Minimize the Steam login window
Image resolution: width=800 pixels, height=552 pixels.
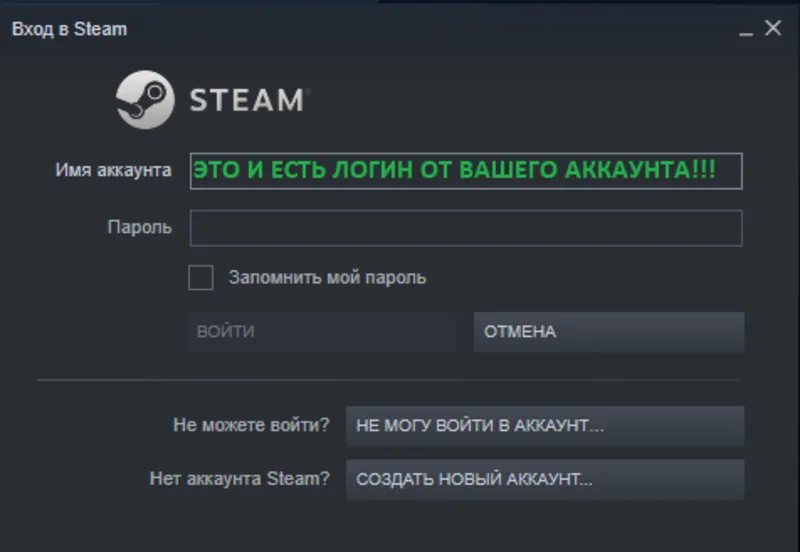746,30
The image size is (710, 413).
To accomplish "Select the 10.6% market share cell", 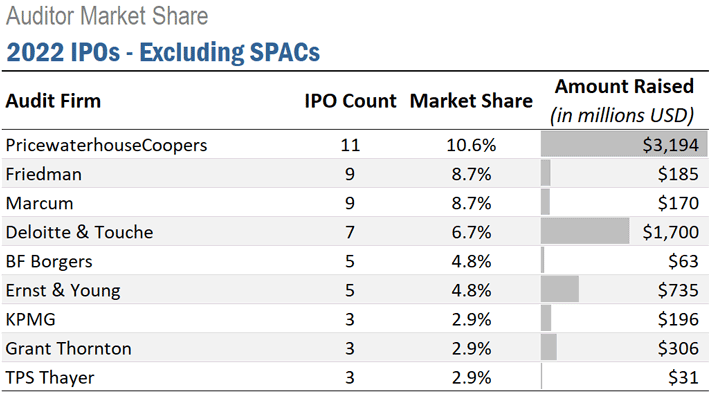I will [x=470, y=145].
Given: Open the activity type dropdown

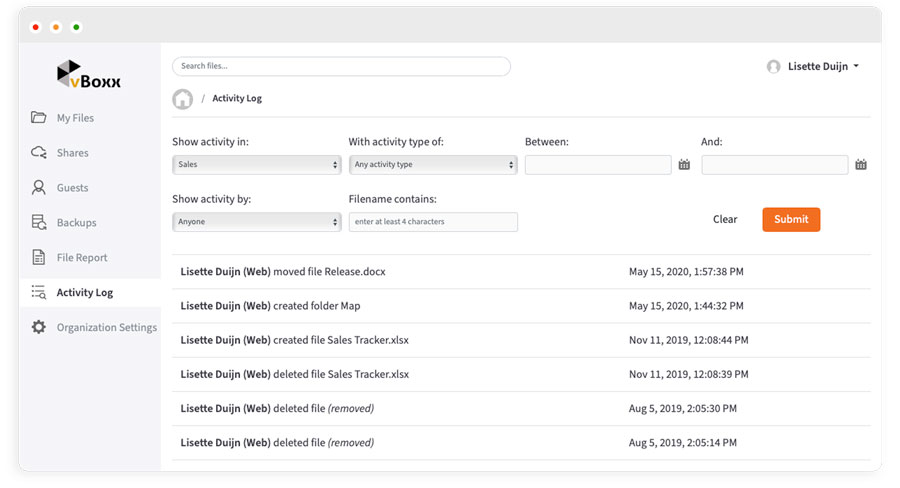Looking at the screenshot, I should point(432,165).
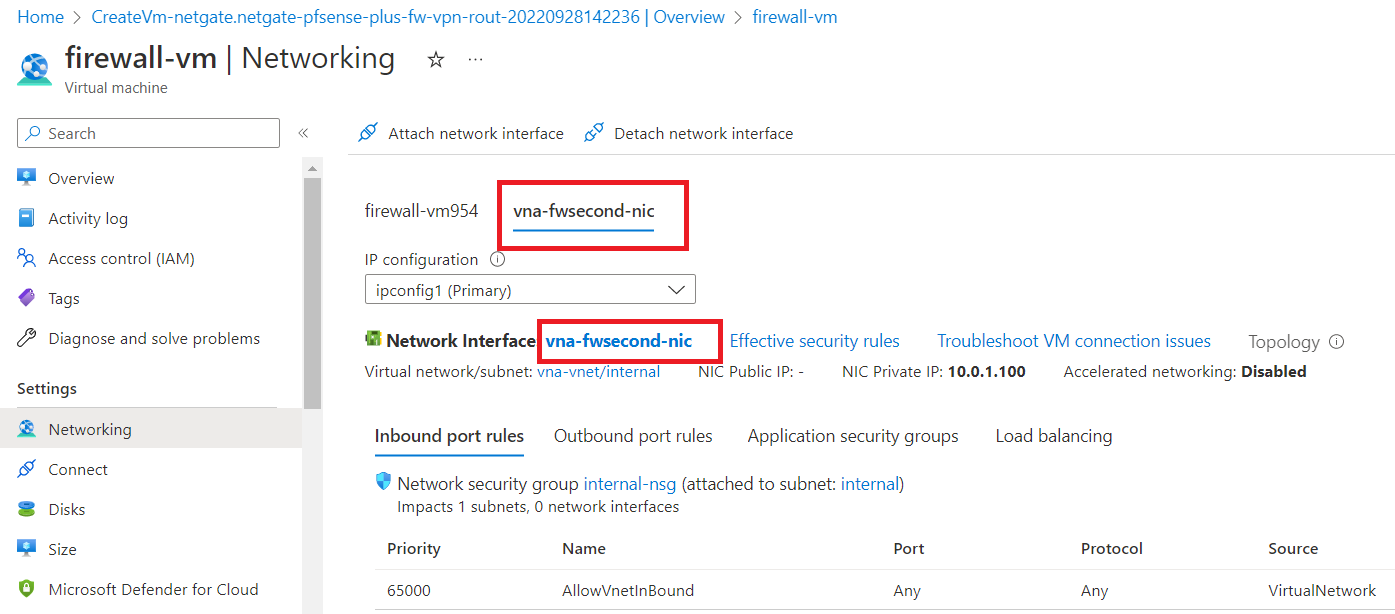Click Troubleshoot VM connection issues link

pos(1073,341)
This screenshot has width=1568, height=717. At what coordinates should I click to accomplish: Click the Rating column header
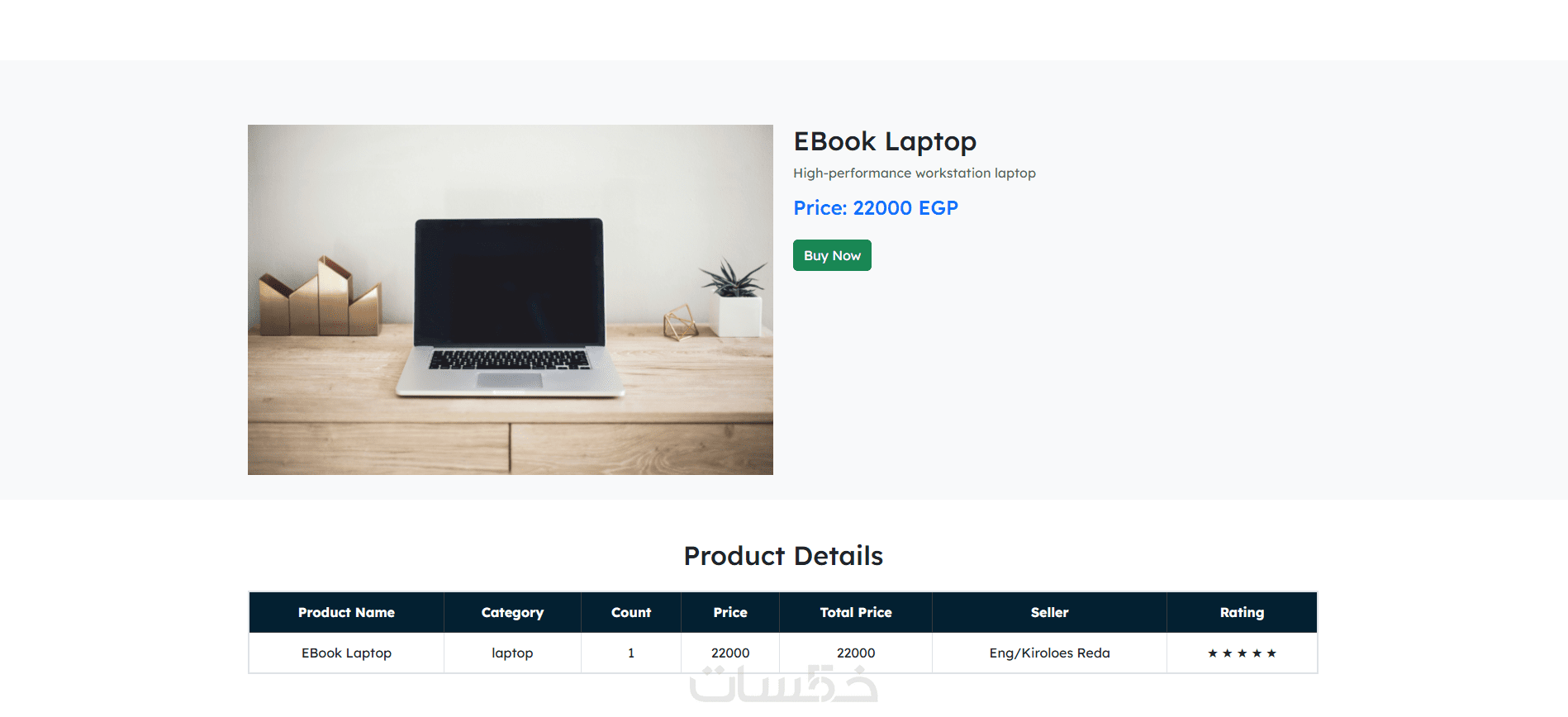(x=1242, y=612)
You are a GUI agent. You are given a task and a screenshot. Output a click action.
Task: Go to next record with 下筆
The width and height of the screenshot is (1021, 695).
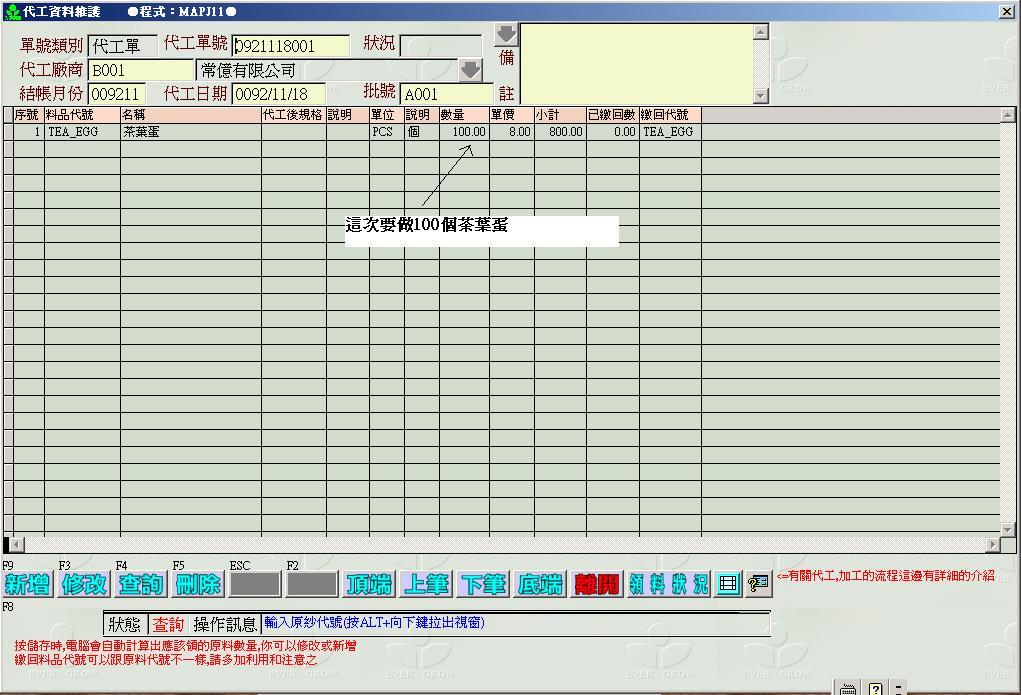[483, 585]
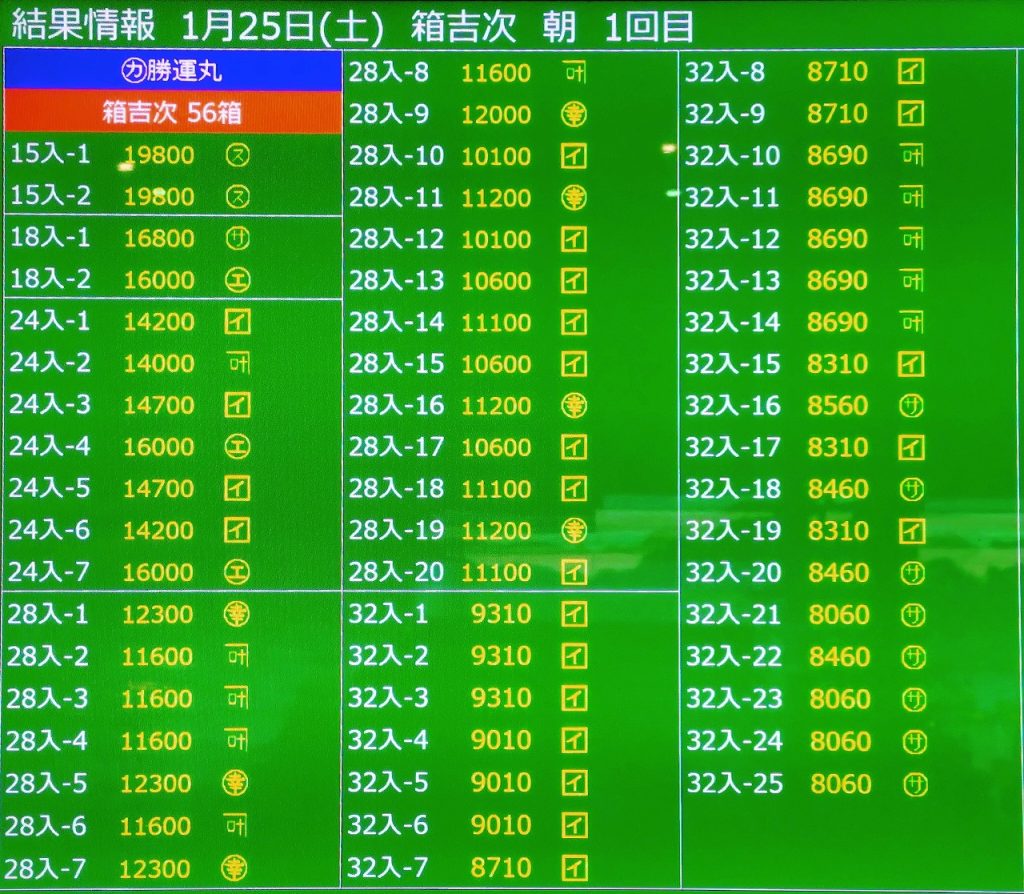Click the orange 箱吉次 56箱 bar
The image size is (1024, 894).
[x=173, y=112]
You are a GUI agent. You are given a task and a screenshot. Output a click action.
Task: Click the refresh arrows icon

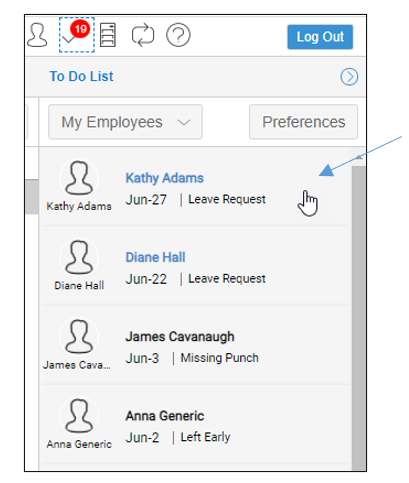click(x=143, y=35)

# # # # #

• _Exercise requirements_: The lines to repeat run from the line containing "This screenshot has" through the last line of the material above; give them exactly, without the pictures.

• _Response_:
This screenshot has width=1568, height=717. At what coordinates should I click to accomplish: Click the Rating column header
(x=1242, y=612)
You are a GUI agent. You are given a task and a screenshot. Output a click action.
Task: Go to next record with 下筆
The width and height of the screenshot is (1021, 695).
[483, 585]
Click the orange 箱吉次 56箱 bar
The image size is (1024, 894).
[x=173, y=112]
You are a GUI agent. You are given a task and a screenshot. Output a click action.
Task: Click the refresh arrows icon

click(x=143, y=35)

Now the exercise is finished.